I think "different timelines don't change the EV of different options very much" plus "personal fit considerations can change the EV of a PhD by a ton" does end up resulting in an argument for the PhD decision not depending much on timelines. I think that you're mostly disagreeing with the first claim, but I'm not entirely sure.
In terms of your point about optimal allocation, my guess is that we disagree to some extent about how much the optimal allocation has changed, but that the much more important disagreement is about whether some kind of centrally planned 'first decide what fraction of the community should be doing what' approach is a sensible way of allocating talent, where my take is that it usually isn't.
I have a vague sense of this talent allocation question having been discussed a bunch, but don't have write-up that immediately comes to mind that I want to point to. I might write something about this at some point, but I'm afraid it's unlikely to be soon.

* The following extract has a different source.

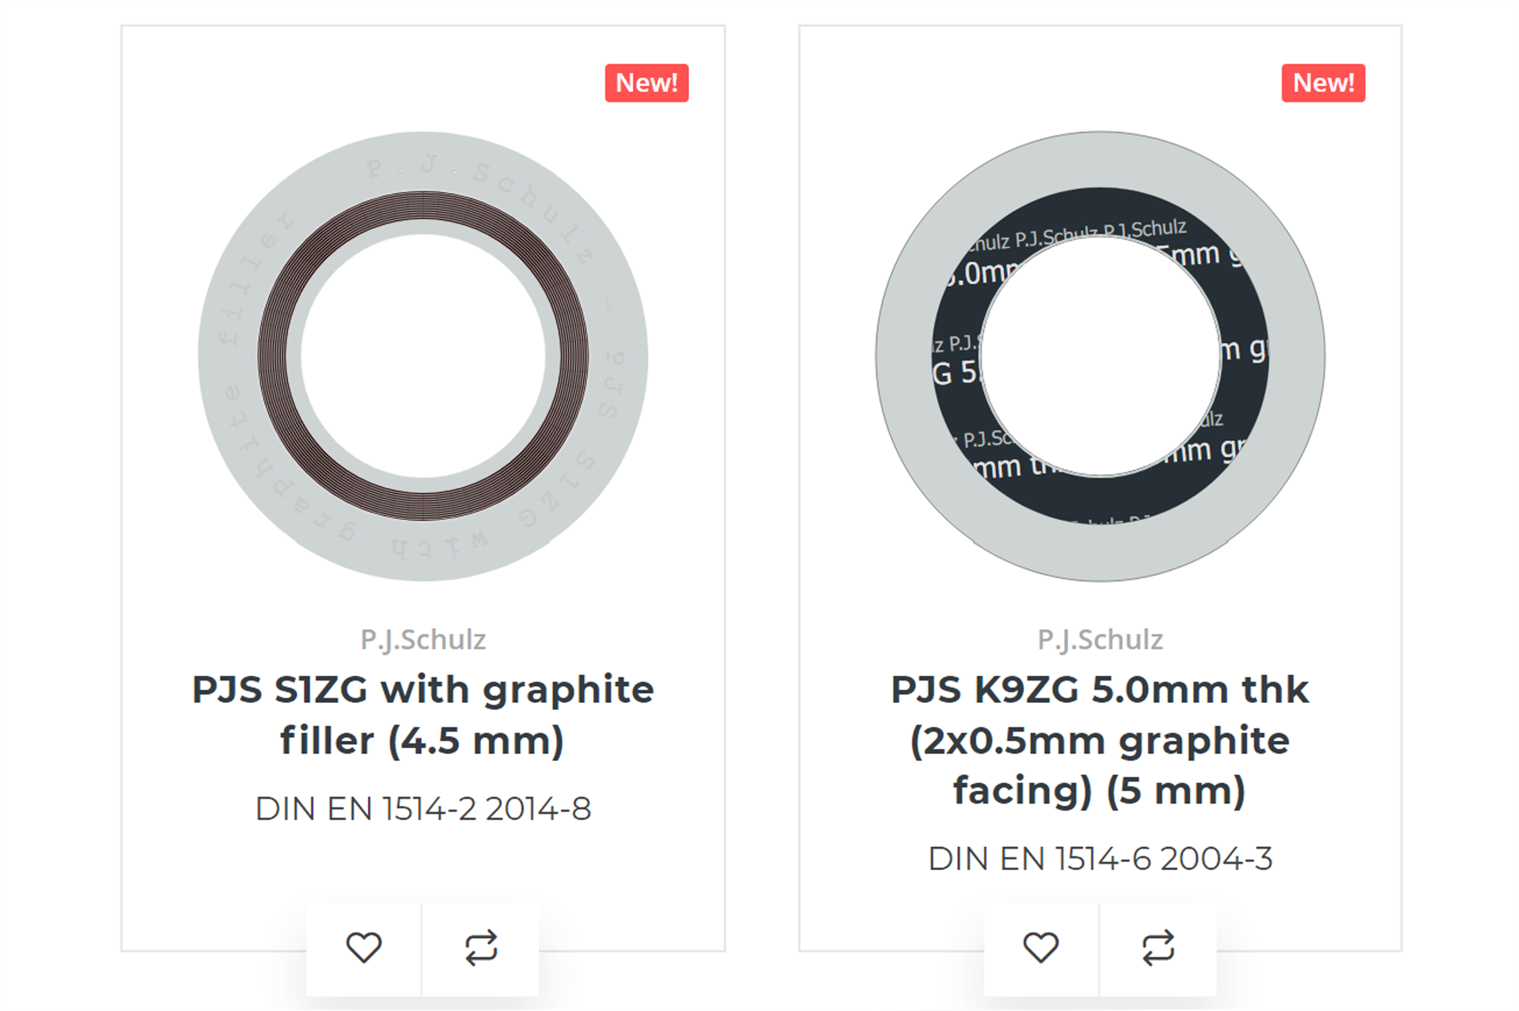Open the spiral wound S1ZG gasket image
The image size is (1519, 1011).
pos(423,356)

I realise that I haven't argued for my talent allocation claim at all, which might be frustrating, but it seemed better to highlight the disagreement at all than ignore it, given that I didn't have the time to explain in detail.
So there's now a bunch of speculation in the comments here about what might have caused me and others to criticise this post.

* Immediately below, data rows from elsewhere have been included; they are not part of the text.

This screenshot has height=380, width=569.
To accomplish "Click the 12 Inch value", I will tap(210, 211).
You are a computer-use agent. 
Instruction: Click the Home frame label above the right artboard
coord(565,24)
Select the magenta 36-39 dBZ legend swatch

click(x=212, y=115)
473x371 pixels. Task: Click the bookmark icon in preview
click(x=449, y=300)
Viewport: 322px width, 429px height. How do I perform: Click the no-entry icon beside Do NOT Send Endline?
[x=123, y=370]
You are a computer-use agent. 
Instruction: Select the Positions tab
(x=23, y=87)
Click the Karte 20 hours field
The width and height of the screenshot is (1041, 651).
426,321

I think this speculation puts me (and, FWIW, HLI) in a pretty uncomfortable spot for reasons that I don't think are obvious, so I've tried to articulate some of them:
- There are many reasons people might want to discuss others' claims but not accuse them of motivated reasoning/deliberately being deceptive/other bad faith stuff, including (but importantly not limited to):
a) not thinking that the mistake (or any other behaviour) justifies claims about motivated reasoning/bad faith/whatever
b) not feeling comfortable publicly criticising someone's honesty or motivations for fear of backlash
c) not feeling comfortable publicly criticising someone's honesty of motivations because that's a much more hurtful criticism to hear than 'I think you made this specific mistake'
d) believing it violates forum norms to make this sort of public criticism without lots of evidence
- In situations where people are speculating about what I might believe but not have said, I do not have good options for moving that speculation closer to the truth, once I notice that this might not be the only time I post a comment or correction to something someone says.
Examples:
- If I provide positive reassurance about me not actually implying bad faith with a comment that didn't mention it, that makes it pretty clear what I think in situations where I'm not ruling it out.

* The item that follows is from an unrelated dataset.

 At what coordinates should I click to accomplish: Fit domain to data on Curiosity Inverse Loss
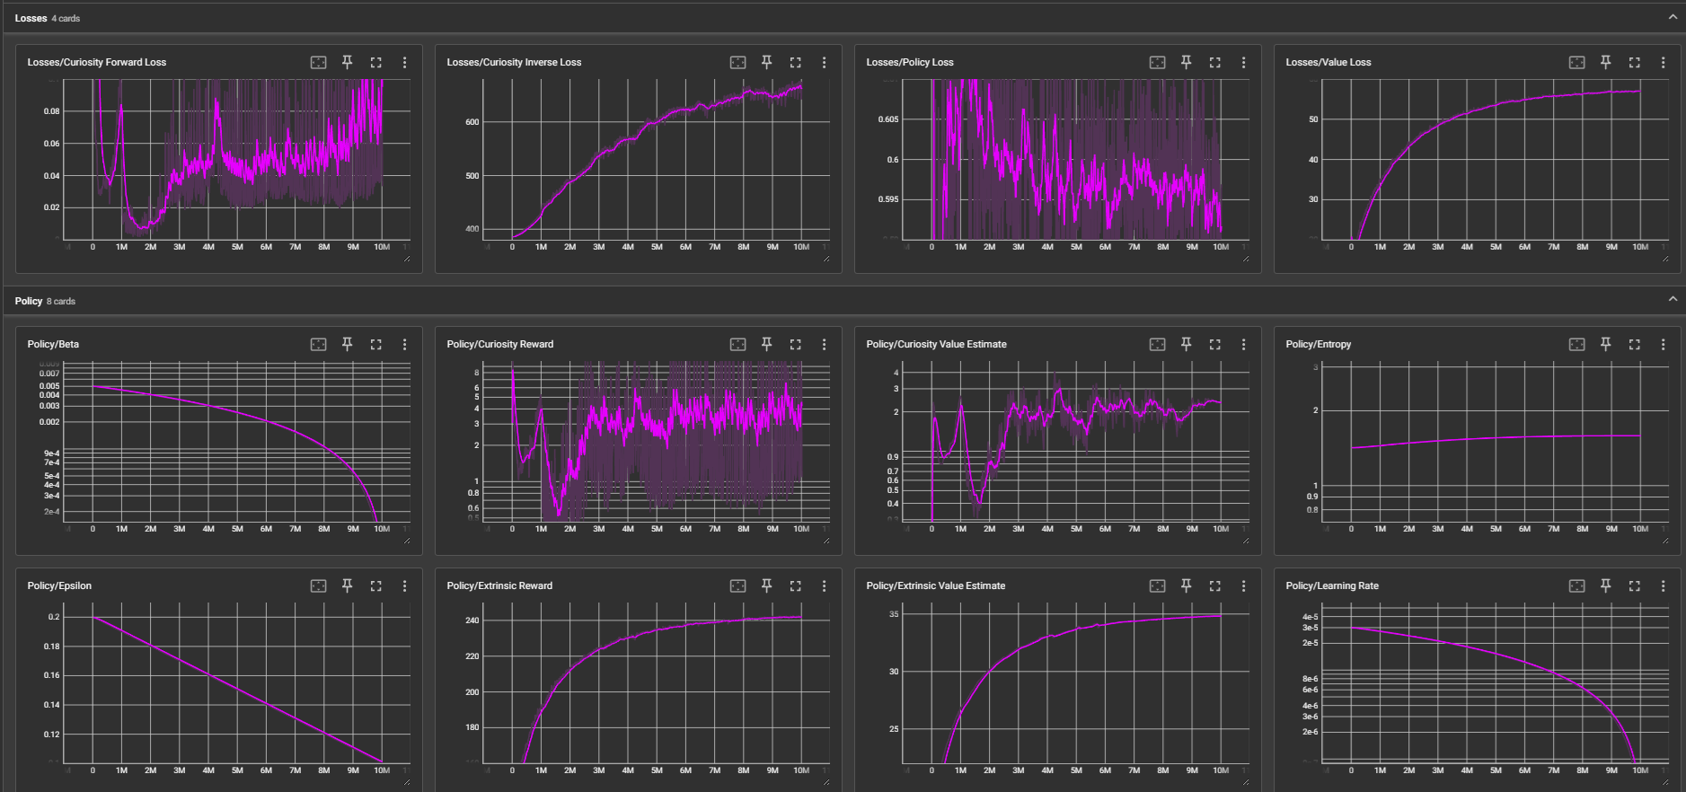737,62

- If I give my honest take on someone's motivation in any case where I don't think there's any backlash risk, but don't give a take in situations where there is backlash risk, then I'm effectively publicly identifying which places I'd be worried about backlash, which feels like the sort of thing that might cause backlash from them.
If you think for a few minutes about various actions I might take in various situations, either to correct misunderstanding or to confirm correct understanding, I'm sure you'll get the idea. To start with, you might want to think about why it doesn't make sense to only correct speculation that seems false.
That's a very long-winded way of saying "I posted a correction, you can make up your own mind about what that correction is evidence of, but I'd rather you didn't spend a ton of time publicly discussing what I might think that correction is evidence of, because I won't want to correct you if you're wrong or confirm if you're right".